C. David Durkee
Over the past several years, you have heard legislators, both at the state and Federal level talking about limiting “Non-economic damages”. Economic damages are damages that, basically, can be added up. For example, if you are injured and incur medical bills and/or lost wages – the jury or any other trier of fact can add these up and know the amount that is being sought. However, non-economic damages are sometimes referred to as the amount of compensation for things such as “pain and suffering.” Under Florida law and more other state law, there is no “exact” standard for these types of damages. The award of these damages is only limited by what is fair and just in light of the evidence presented. Some of the people who are trying to change the existing laws feel that this type of damage is unfair or unjust. As a result, they attempt to place some artificial limit on this type of damage or eliminate this type of damage altogether.
However, recently, Public Policy Polling (PPP) released data from phone polls conducted in late March on the topic of limiting non-economic damages. PPP asked the same set of questions to between 500-700 registered voters in 7 red (Republican) and purple states (those that have voted both Republican & Democratic in the past several elections). Polling only red & purple states was intentional, as Republicans have traditionally leaned towards tort reform, the act of limiting medical malpractice and nursing home abuse lawsuits in favor of protecting big corporations. PPP found that in the polled states of Florida, Georgia, Pennsylvania, Texas, Utah, Alabama and Arizona, over 60% of polled citizens in every state agreed with the proposition that non-economic damages should not be limited.
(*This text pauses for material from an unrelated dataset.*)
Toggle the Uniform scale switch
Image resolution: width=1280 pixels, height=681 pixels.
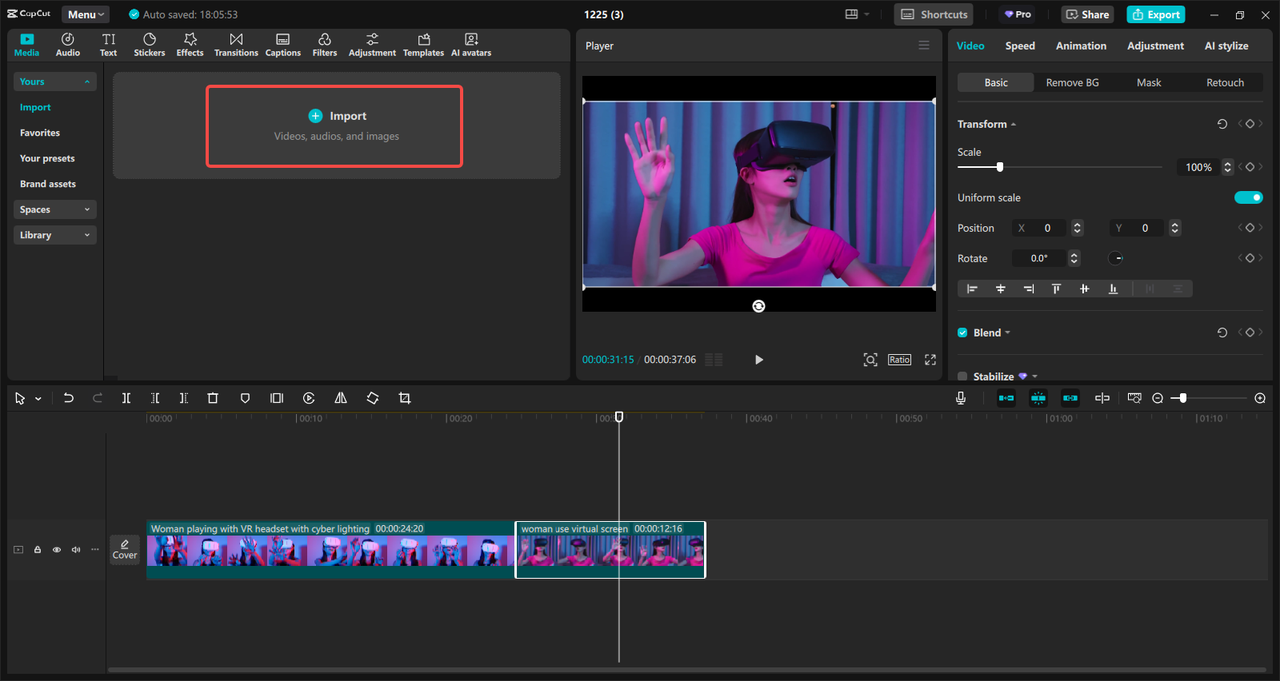coord(1248,198)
This is in accordance with the priciples that are memorialized in our Consitution. The Founding Fathers of our great nation believed and fought for the proposition that the fairest way to resolve a dispute is with a jury trial. A trial where you are judged by a jury of your peers. A jury should not only decide whether a party was negligent and whether that negligence caused damages – but they should also be forced to wrestle with the very difficult question of how much compensation would be fair and just under the circumstances of the case. This is true because the jury hears the testimony of the witnesses, they judge the credibility of the witnesses, they judge how hurt a person is by hearing from the victim and by litening to all of the evidence in a case. This may not be a perfect system, but it is certainly better than some distant legislator deciding that “non-economic” damages should somehow be limited to a certain ffigure in every case – no matter how severe the damage is or how hurt the family was.
At Roberts and Durkee, we always fight for our clients and fight for them to receive the full measure of damages under the law. Further, we stand up and fight against any state or Federal policy change that would limit our client’s right to recover for their full measure of damages. So the next time you hear “tort reform,” – undertand that what they are really saying is that some legislator somehow knows the severity of damages in a civil case – withour hearing testimony, without weighing the evidence, and without ever meeting the victim. I for one say, stick with the founding fathers and let a jury provide the true measure of JUSTICE.